INSTRUCTIONS TO FOLLOW → For every line in the listing below that contains the word "will", add one to the tally. State the final number and nothing else.

RECORDS SUPPLIED →
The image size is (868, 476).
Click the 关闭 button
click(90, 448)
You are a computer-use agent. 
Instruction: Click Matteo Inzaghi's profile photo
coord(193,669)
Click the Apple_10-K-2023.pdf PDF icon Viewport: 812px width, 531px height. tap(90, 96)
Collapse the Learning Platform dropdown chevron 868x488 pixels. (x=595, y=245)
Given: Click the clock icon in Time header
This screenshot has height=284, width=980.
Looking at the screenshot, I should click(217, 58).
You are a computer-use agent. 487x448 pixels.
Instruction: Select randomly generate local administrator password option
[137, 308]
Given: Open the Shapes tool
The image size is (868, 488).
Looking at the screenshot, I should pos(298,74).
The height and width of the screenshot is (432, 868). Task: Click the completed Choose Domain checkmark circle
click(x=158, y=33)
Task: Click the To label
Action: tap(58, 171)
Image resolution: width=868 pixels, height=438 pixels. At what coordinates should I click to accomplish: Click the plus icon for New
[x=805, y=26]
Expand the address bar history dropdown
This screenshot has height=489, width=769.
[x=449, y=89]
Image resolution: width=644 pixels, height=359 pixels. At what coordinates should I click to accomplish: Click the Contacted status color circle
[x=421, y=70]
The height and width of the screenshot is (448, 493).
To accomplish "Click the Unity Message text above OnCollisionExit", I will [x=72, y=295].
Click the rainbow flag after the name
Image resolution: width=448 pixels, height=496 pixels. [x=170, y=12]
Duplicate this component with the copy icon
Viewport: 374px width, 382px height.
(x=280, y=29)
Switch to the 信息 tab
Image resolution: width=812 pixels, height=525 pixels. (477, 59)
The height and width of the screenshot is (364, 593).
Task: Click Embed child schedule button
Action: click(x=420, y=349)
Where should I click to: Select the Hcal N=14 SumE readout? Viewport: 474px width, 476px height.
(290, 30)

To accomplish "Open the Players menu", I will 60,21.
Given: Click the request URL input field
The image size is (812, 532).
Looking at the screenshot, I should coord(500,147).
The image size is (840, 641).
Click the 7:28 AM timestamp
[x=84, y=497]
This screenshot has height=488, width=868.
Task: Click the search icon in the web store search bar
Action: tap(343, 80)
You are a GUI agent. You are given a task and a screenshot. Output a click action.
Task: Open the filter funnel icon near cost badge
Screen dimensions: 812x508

OUTPUT → 2